There is a shadowy twin to that bit of reality: most of us will also find ourselves bearing witness to someone else’s final days — days that in fact often turn out to be weeks, months, years. Parents, partners, relatives, friends: someday you will watch a person you care about suffer. It’s not so much that last shovelful of dirt on the grave that should terrify us, but emptying all those bedpans.
Eileen Tumulty, the central character in Matthew Thomas’s debut novel We Are Not Ourselves (Simon and Schuster), has no time for worrying about what she does or doesn’t fear. Born in 1941, to Irish immigrant parents in Queens, Eileen is a clear-eyed striver. Wary of the ways drink and habitual sorrow encumbered her own parents, and confident that she alone is responsible for the life she wants to lead, she concentrates on moving out and up. She works and saves, goes to nursing school, and refuses to succumb to the charms of the local boys, until a friend fixes her up with Ed Leary, a serious young man with a promising career in neuroscience. Within the year they’re engaged. They move from drab Woodside to Forest Hills — in 1967, a diverse and thriving neighborhood — and have a son, whom Eileen impulsively names Connell after a visiting friend leaves a copy of Evan S. Connell’s Mrs Bridge on the hospital nightstand: “[I]t sounded more like a last name than a first name, like one of those patrician monikers the doctors she worked with often bore, and she wanted to give the boy a head start on the concerns of life.”
Eileen understands how the American Dream works: You leave as little as possible to chance. You save your money, educate your children, and take every opportunity that presents itself. Ed, on the other hand, turns down a tenure-track job at NYU because he’d rather teach low- and middle-income students at Bronx Community College, and prefers to keep teaching rather than move up as assistant dean. He’s content in their Queens neighborhood, even as it becomes rougher around the edges, while she wants a home in Bronxville, an upscale Westchester suburb.

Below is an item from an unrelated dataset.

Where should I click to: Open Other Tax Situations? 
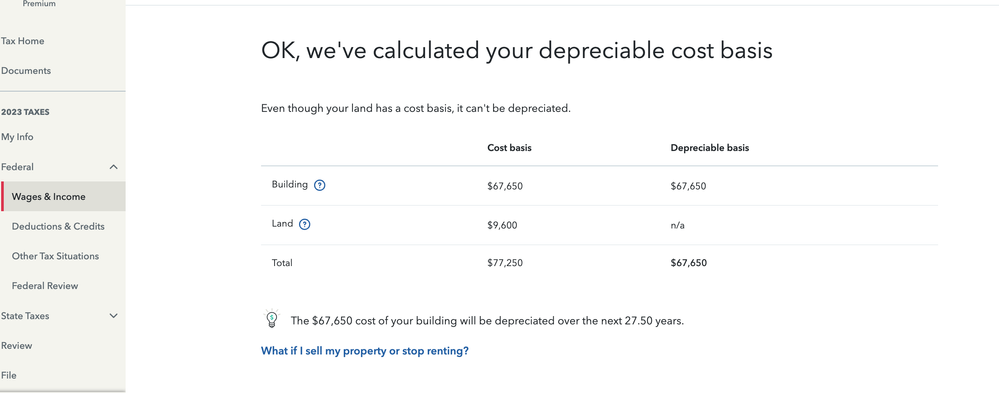55,256
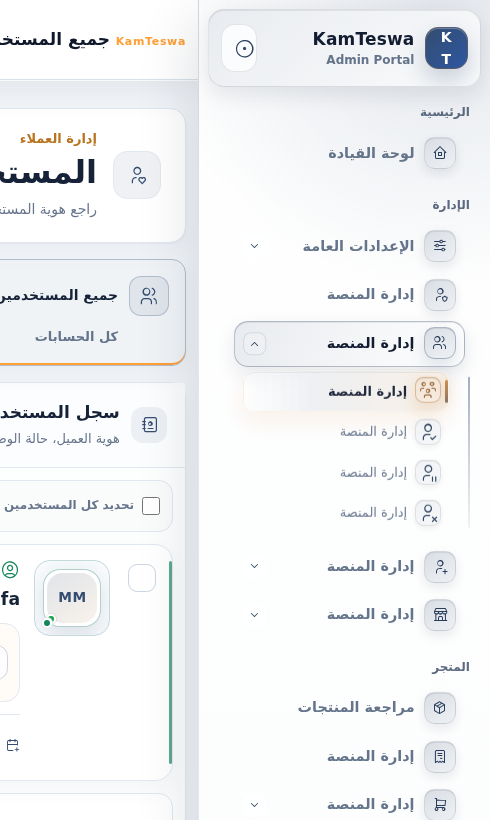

Ed keeps doing the work he loves, but Eileen eventually gets her house, overspending on a rundown fixer-upper. Around the time of their move, however, Ed begins to act erratically, lashing out at Connell for imagined infractions, mixing up his students’ grades, abandoning home repairs in frustration. Eileen does her best to help him, but eventually decorum and denial can’t compensate for Ed’s inability to function. She takes him for a neurological workup — even at the doctor’s office swinging between protecting the man she loves and desperate disbelief:
“Tell me something. Do you know who the current president is?”
If he wanted to insult him, this was a perfect way to do it. She almost wanted Ed to answer sarcastically or deliberately incorrectly, but she didn’t want the doctor to have the satisfaction of writing it down on that little pad of his.
Ed sat with it; maybe he was coming up with a witty riposte.
“I know it’s a Republican,” he said, “I know that.”
The diagnosis is early-onset Alzheimer’s; Ed is 51. And so the game changes for the Learys. The American Dream will only take you so far, Thomas proposes, underscoring the novel’s unmistakable subtext: this could be your story. It could be mine.
A few days before Christmas 2006, my mother slipped on an icy step and hit her head. She had just finished giving an English lesson to a young Japanese couple; they saw her fall, called 911, and waited outside with her for the ambulance. She blacked out only briefly, and the damage was minimal: a small skull fracture with no cranial bleeding, some spinal trauma but nothing broken. She received immediate and excellent care, and her prognosis was good.
Mom was already what I thought of as ditzy — a little absentminded, sometimes silly, but nothing you wouldn’t expect from someone just short of her 79th birthday. Until a few of years before, she had been commuting into Manhattan daily, working as a bank president’s assistant, and, once she retired, she began teaching English at the local chapter of Berlitz. She read widely and critically, painted and drew, cooked adventurously, and loved going to galleries. But some bad convergence of side effects began to take its toll almost immediately after the accident. The head injury, the inactivity, and who knows what else, slowly shut her down.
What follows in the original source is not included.